October is Down Syndrome Awareness Month. According to the CDC, Down syndrome remains the most common chromosomal condition diagnosed in the United States. Each year, about 6,000 babies born in the U.S. have Down syndrome. This means that Down syndrome occurs in about one out of every 700 babies.
Eliana Tardio has two children with Down syndrome, Emir and Ayelen. Eliana’s goal as a parent and professional is to make society at large aware of the abilities of people like her own children, who live with a disability. She started her advocacy career thirteen years ago with the birth of her son, and her life mission was strengthened when her daughter was born and diagnosed with the same condition three years later. She works with the Family Network on Disabilities to support families of students with disabilities in Florida, and is a well-known social media influencer and activist who provides support and education to over 300,000 people who follow her through social media, and to more than 5 million yearly visitors on her sites, www.elianatardio.us and www.elianatardio.com (which is in Spanish). She graciously accepted sharing with our readers how we can all best support families living with Down syndrome.
Viva Fifty.-What is the goal of Down Syndrome Awareness Month?
Eliana Tardío.- The goal of Down Syndrome Awareness Month is to create an opportunity to celebrate people living with Down syndrome as we highlight their abilities and similarities with other people. Down syndrome is a common condition, but that doesn’t make it easy to raise a child with Down syndrome or to grow up with Down syndrome. Sadly, along with the label comes conscious or subconscious prejudices that limit the future and possibilities of people living with this condition. For example, by portraying people with Down syndrome as eternal kids or “different” or “special” beings, we stereotype and limit their opportunities to develop into the human beings they really are and could be.
Viva Fifty.- Which are the most common prejudices you have faced and still see in our communities?
Eliana Tardío.- I think one of the most limiting prejudices that is still alive and hurting people with Down syndrome is the tendency to believe that, because of their diagnosis, they are all one and the same. Generalization deprives people of their individuality and, therefore, of opportunities to develop their personal abilities.

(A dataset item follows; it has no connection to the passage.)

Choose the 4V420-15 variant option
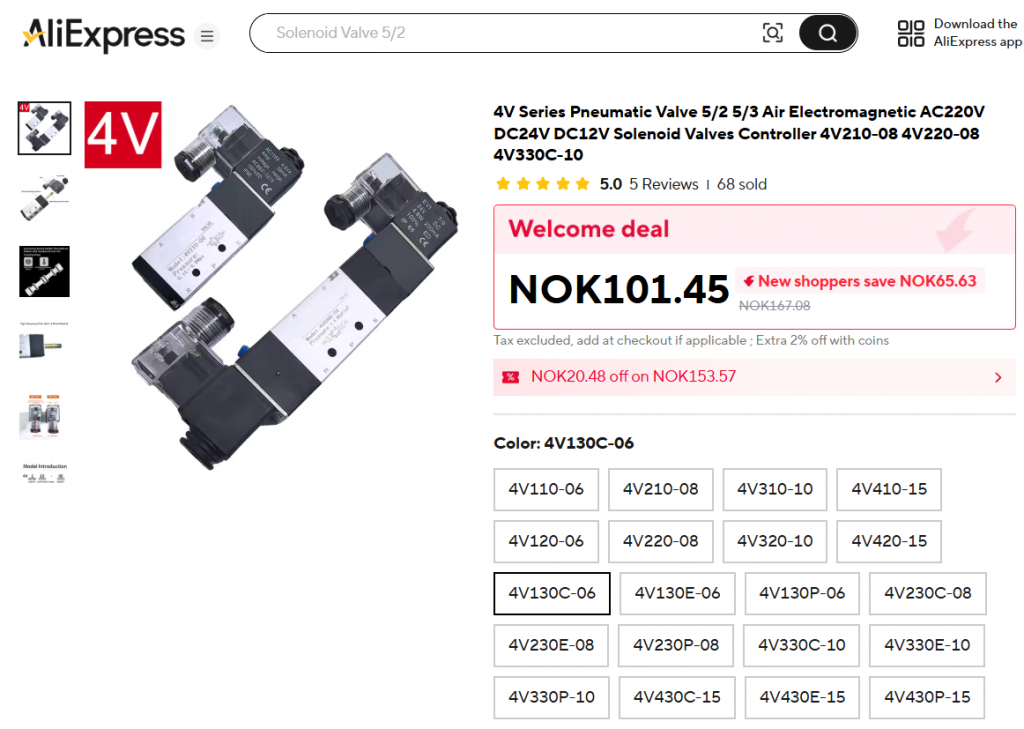[889, 541]
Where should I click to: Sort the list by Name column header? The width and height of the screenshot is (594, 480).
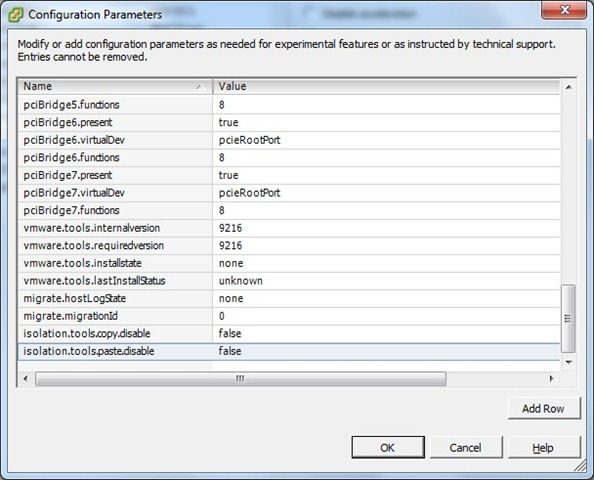(x=115, y=86)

Another situation that I consider extremely important is the need to recognize low expectations that many times are hidden under “sweet” phrases that people are used to saying. The confusing part about this is that as communities, we are all aware of the bad words or socially inappropriate behaviors towards people with disabilities; however, we fail to realize that pity and condescension are just as limiting, and both scenarios lead to seclusion and lack of opportunities. For example, when a person with Down syndrome is denied his or her right to inclusive opportunities, the justification or excuse might be presented as lack of abilities, or the necessity to protect the individual because of his or her innocence. In the end, both reasons lead to the same place: segregation.
Viva Fifty.- That being said, how can we support or help people with Down syndrome and their families this month?
Eliana Tardío.- First, look at the person first and always. There are no “Down people” or “Downs”. Instead, there are people WITH Down syndrome. The person always goes first.
Second, the best way to be inclusive is to respect people’s right to show us who they are and what they can do as individuals. If you want to make a real difference, avoid making unnecessary changes or accommodations to your interactions with people. Adjust your expectations based on people’s individuality. Don’t make assumptions.
Third, avoid unsolicited attention. Teary eyes and/or insensitive comments in front of my children are never welcome. My children are my own and no one knows them better than me. I don’t need to hear a complete stranger tell me that my children are the most loving human beings in the world (another assumption often made concerning people with Down syndrome!), or what they can or can’t do.
And last but not least, no one is supposed to know everything there is to know about living with and raising kids with Down syndrome. It is hard to understand that which we don’t experience firsthand. If you don’t know how to act or accommodate appropriately and you really care, please ask.
In the end, and in my opinion, equal opportunities and mutual respect are the foundations of a world of opportunities for all when we learn to recognize that we all have different abilities, Down syndrome or not.